Hem iş dünyasında hem diplomatik alanda aktif bir figürsünüz. Fildişi Sahili Cumhuriyeti Fahri Konsolosluğu gibi bir görev iş hayatınızı nasıl etkiliyor?
Diplomasi, iş dünyasındaki reflekslerime farklı bir derinlik kattı. İnsan ilişkilerinde sabır, temsil gücünde hassasiyet ve çok boyutlu düşünme becerisi, bu görevle daha da gelişti. Fildişi Sahili Fahri Konsolosluğu görevim sayesinde sadece iki ülke arasında değil, iki kültür arasında da bir köprü olma sorumluluğunu taşıyorum. Bu da bana her işte uzun vadeli ilişkiler kurmanın ne kadar kıymetli olduğunu yeniden hatırlatıyor.
İtalya hükümeti tarafından Avrupa’nın en genç şövalyelik nişanı verilen kişi oldunuz.

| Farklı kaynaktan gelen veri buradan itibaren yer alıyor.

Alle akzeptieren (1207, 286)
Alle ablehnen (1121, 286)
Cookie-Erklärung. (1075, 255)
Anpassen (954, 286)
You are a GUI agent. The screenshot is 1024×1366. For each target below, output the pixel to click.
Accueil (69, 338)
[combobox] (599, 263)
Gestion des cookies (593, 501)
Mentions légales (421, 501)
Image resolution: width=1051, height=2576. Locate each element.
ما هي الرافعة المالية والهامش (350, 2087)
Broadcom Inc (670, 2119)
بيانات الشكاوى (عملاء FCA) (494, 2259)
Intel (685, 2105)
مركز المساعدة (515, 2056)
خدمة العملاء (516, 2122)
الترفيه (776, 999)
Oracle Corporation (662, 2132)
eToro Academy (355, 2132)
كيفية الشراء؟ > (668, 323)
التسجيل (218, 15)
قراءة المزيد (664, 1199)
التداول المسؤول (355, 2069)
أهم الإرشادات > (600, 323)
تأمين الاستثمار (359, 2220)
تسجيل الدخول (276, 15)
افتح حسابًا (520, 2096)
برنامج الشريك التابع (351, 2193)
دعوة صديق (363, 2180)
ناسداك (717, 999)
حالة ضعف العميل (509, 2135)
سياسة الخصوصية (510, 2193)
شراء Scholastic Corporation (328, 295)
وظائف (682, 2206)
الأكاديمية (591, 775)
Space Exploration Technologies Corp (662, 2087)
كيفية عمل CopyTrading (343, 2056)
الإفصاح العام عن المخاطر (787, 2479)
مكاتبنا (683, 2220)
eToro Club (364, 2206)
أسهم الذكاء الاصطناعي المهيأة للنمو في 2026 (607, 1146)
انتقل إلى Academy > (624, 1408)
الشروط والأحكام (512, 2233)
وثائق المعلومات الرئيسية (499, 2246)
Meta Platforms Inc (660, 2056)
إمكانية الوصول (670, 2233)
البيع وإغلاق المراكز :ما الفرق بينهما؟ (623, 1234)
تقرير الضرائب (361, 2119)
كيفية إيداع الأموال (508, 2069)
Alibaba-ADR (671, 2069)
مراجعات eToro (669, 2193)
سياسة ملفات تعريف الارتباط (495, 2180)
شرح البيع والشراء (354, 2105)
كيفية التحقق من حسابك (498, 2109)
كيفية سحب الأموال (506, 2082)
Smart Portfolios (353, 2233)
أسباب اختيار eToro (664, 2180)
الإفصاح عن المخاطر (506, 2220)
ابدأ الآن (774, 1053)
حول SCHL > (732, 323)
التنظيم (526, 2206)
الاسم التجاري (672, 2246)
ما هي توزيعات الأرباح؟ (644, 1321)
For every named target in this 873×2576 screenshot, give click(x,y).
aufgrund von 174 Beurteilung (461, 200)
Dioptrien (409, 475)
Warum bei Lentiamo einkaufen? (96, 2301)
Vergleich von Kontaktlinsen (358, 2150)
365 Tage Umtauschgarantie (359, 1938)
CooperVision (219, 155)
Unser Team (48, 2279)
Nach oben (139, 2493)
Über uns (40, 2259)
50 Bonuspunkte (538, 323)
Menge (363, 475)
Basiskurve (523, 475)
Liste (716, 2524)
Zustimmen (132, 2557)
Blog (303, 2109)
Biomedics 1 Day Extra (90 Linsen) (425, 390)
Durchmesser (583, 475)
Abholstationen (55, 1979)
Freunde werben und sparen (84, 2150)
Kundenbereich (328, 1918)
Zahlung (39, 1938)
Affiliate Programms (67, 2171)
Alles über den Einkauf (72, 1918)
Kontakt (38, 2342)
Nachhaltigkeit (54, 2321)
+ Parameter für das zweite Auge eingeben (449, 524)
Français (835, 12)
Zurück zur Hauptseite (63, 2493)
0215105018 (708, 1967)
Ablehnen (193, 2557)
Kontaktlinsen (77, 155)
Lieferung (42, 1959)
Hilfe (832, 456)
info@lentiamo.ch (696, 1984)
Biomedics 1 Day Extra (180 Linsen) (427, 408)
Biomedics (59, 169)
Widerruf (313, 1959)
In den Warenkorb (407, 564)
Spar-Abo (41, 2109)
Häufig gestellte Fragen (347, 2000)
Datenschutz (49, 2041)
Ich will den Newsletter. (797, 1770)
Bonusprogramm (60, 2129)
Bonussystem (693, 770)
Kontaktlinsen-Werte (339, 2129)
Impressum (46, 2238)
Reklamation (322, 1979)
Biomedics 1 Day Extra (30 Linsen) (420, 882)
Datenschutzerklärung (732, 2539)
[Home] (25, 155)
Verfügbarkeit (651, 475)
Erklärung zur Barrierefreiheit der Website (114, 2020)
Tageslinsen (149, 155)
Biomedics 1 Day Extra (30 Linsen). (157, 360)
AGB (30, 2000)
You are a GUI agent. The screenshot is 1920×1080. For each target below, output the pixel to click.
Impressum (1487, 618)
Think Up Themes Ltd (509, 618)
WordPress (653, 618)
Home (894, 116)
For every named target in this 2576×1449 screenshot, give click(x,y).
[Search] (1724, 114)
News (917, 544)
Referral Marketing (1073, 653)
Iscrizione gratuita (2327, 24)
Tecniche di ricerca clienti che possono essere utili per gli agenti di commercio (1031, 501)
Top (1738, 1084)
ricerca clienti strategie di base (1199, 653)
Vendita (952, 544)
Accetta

Akabinde Cumhuriyet Yıldızı Subayı ünvanına da layık görüldünüz. Bu ünvanlar sizin için ne ifade ediyor?
Bu nişan, benim için sadece bir kişisel başarı değil, temsil ettiğim değerlerin takdir edilmesi anlamına geliyor. İtalya’dan aldığım bu onur, Türkiye’de verdiğim emeğin ve iki ülke arasındaki bağları güçlendirme çabamın sembolü. Her ödül, yeni bir sorumluluktur. Bu nişan da bana sadece geçmişe değil, geleceğe karşı da bir taahhüt yükledi.